── MATERIAL PROVIDED

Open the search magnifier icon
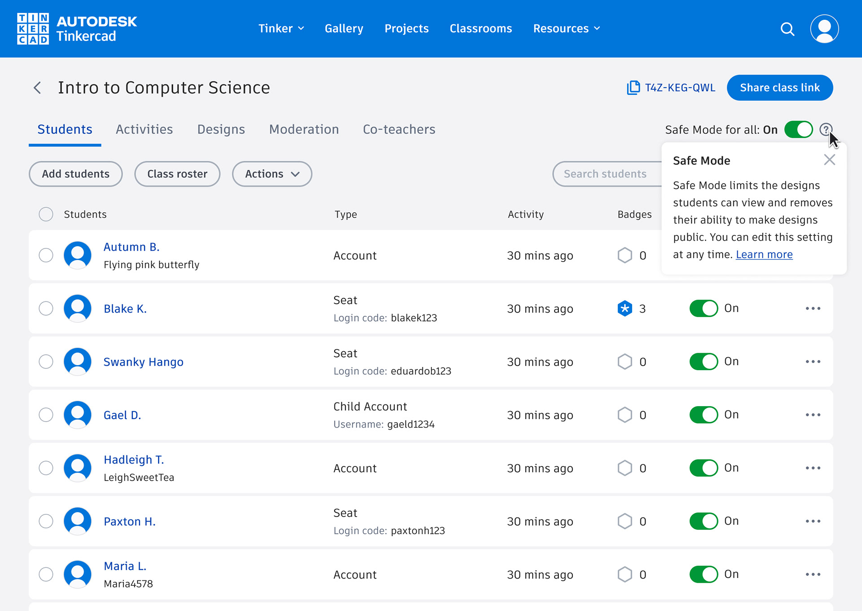862x611 pixels. coord(787,29)
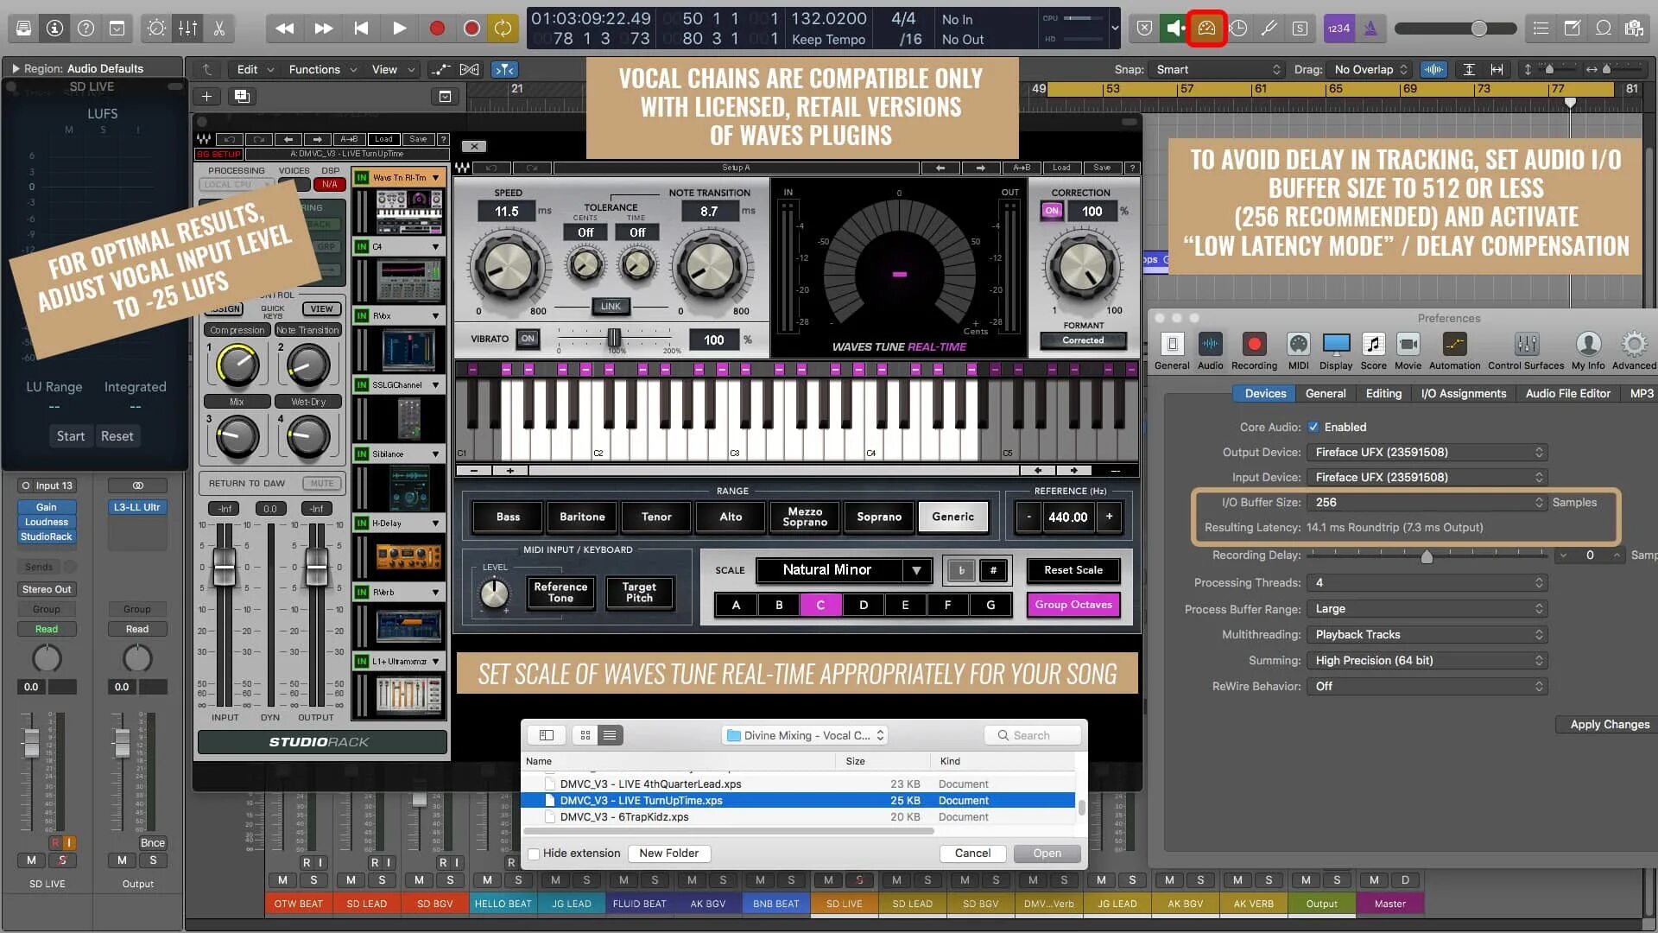Open the Mixer from the toolbar
1658x933 pixels.
click(x=187, y=29)
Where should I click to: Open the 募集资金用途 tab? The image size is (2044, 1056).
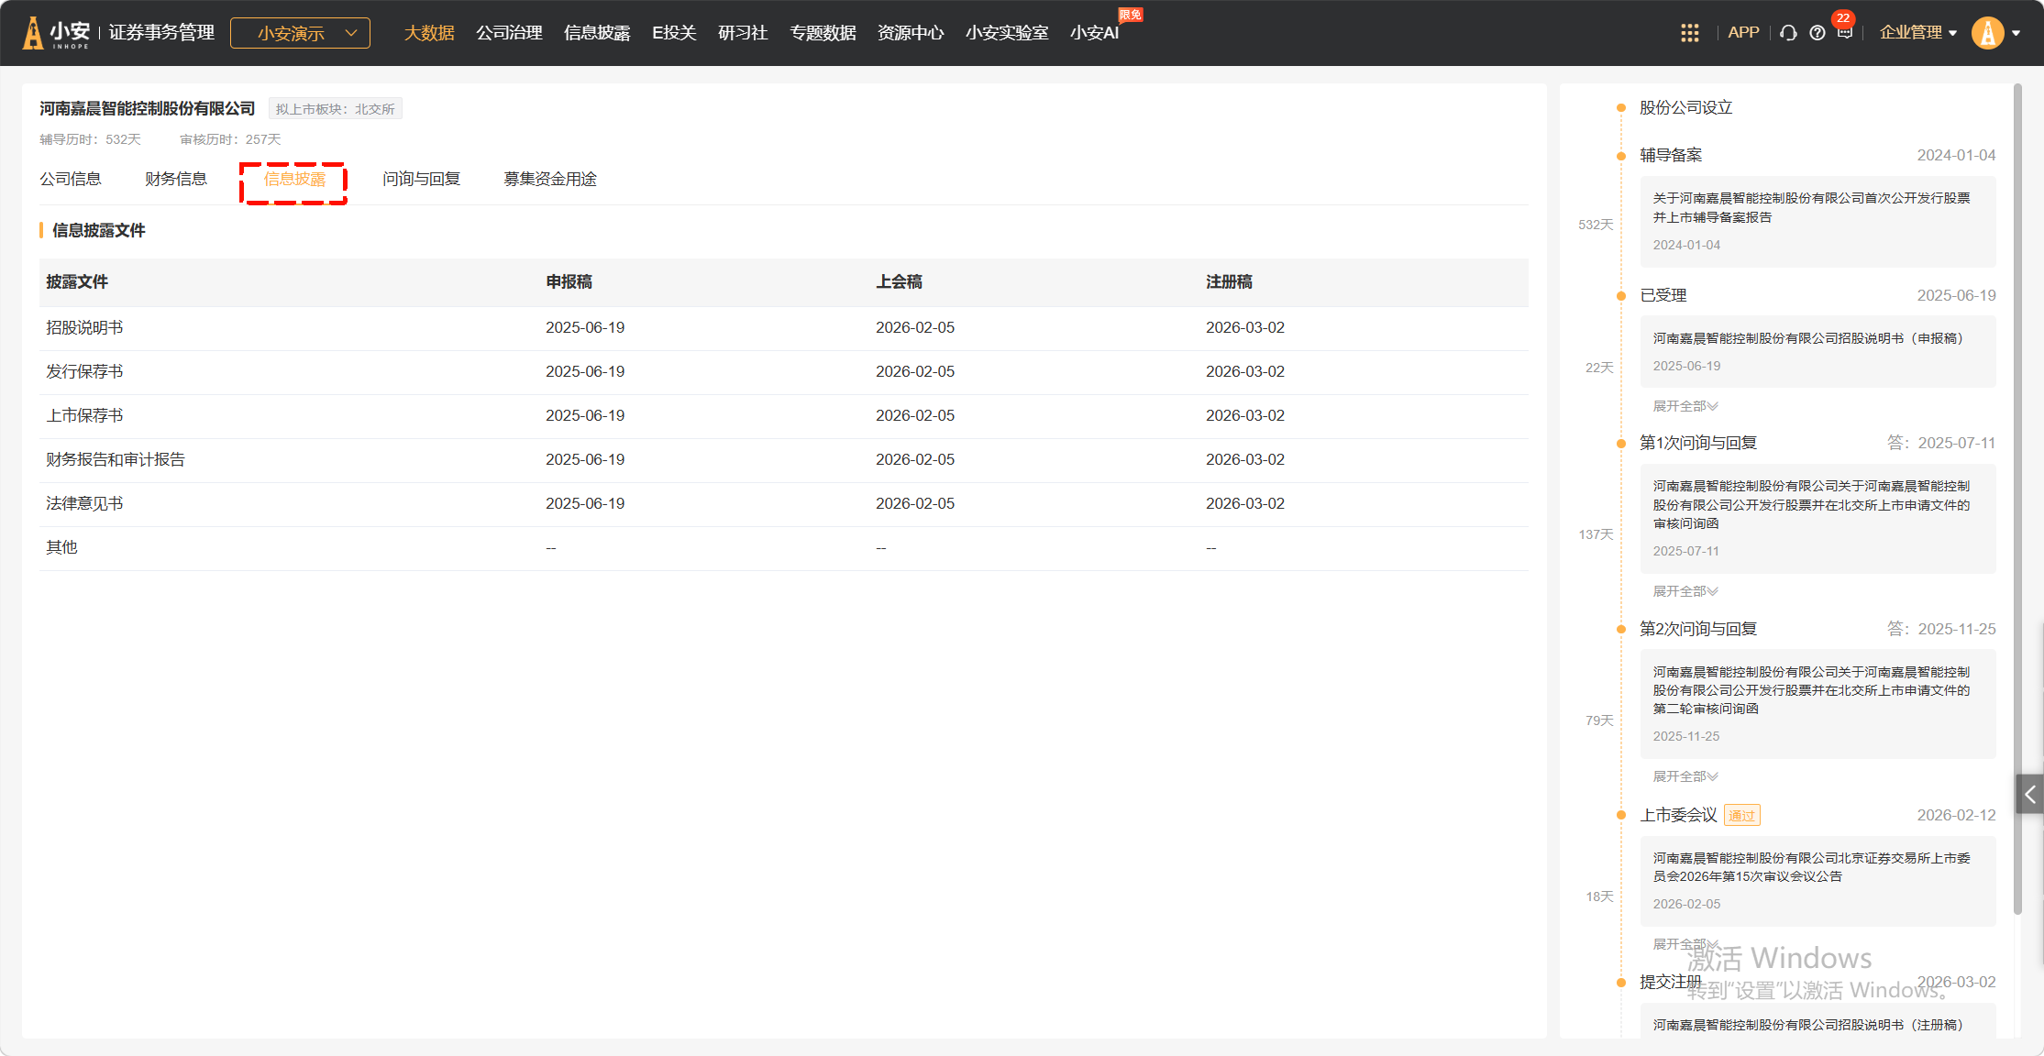click(549, 179)
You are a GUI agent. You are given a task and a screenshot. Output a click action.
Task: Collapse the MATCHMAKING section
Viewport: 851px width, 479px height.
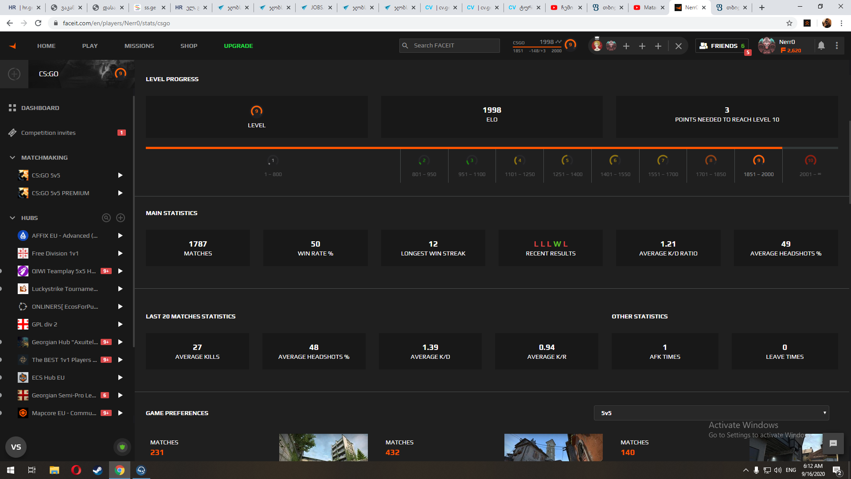(12, 157)
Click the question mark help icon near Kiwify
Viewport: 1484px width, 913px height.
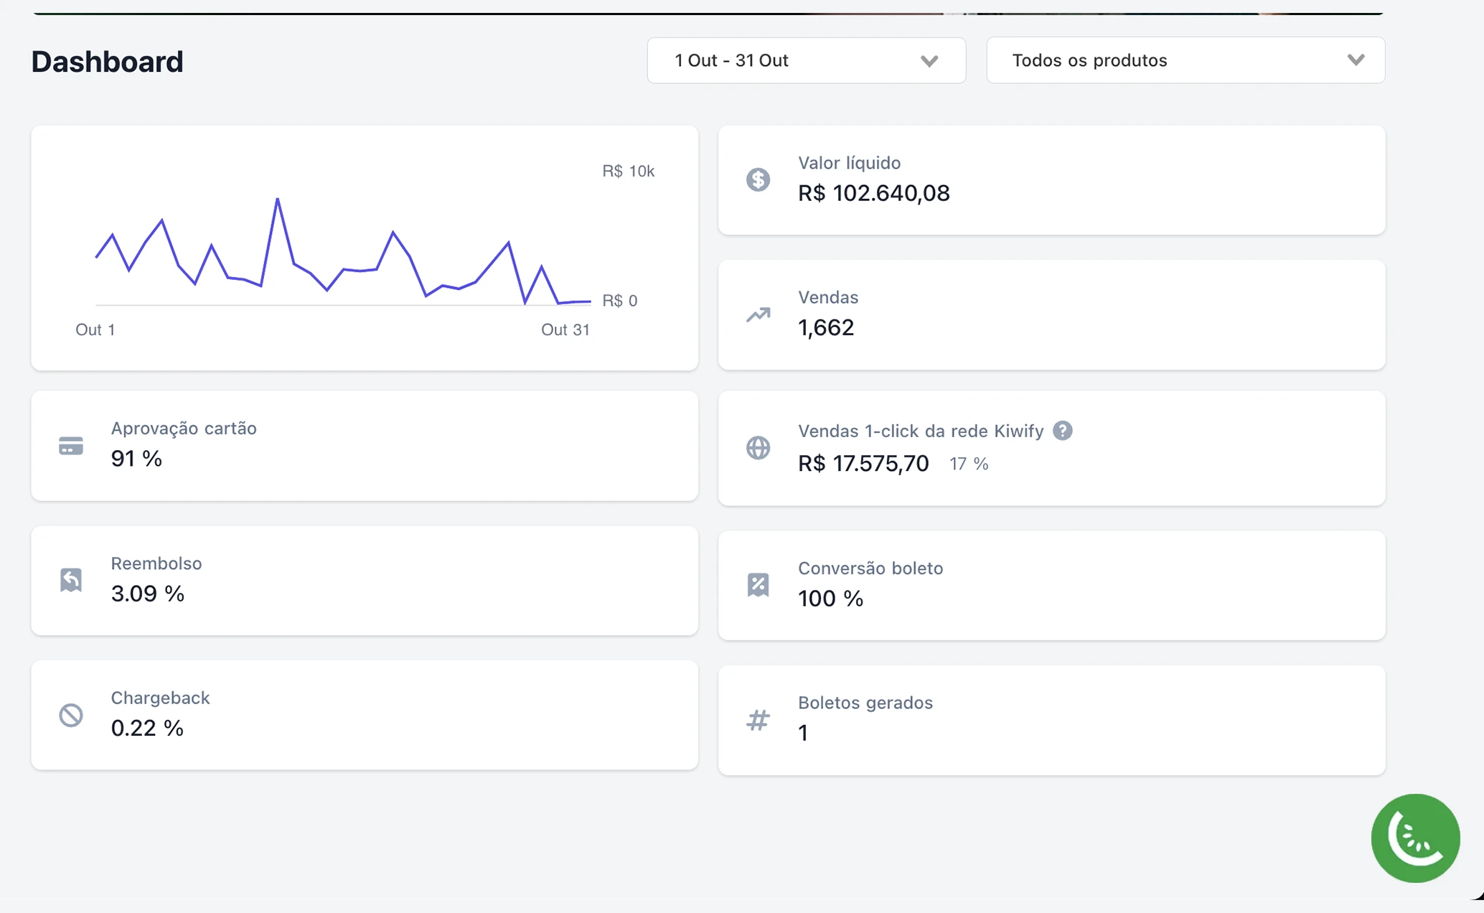(x=1063, y=431)

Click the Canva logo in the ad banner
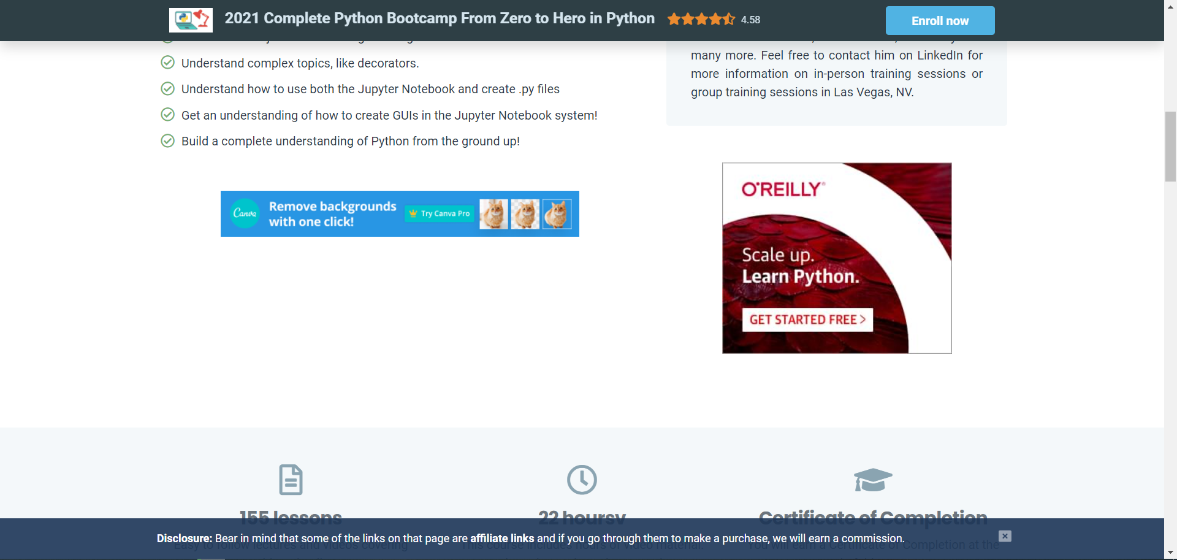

────

ABOUT THIS TASK:
Would you output the data exactly, without any of its images?

ANSWER TO THIS PROBLEM:
Open the search magnifier icon
862x611 pixels. coord(787,29)
Open the Mixer from the toolbar
1658x933 pixels.
click(x=187, y=29)
Where should I click to: Open the 募集资金用途 tab? The image size is (2044, 1056).
click(549, 179)
You are a GUI agent. You are given a task and a screenshot. Output a click action.
Task: Collapse the MATCHMAKING section
Viewport: 851px width, 479px height.
(12, 157)
Click the question mark help icon near Kiwify
Viewport: 1484px width, 913px height.
(x=1063, y=431)

Click the Canva logo in the ad banner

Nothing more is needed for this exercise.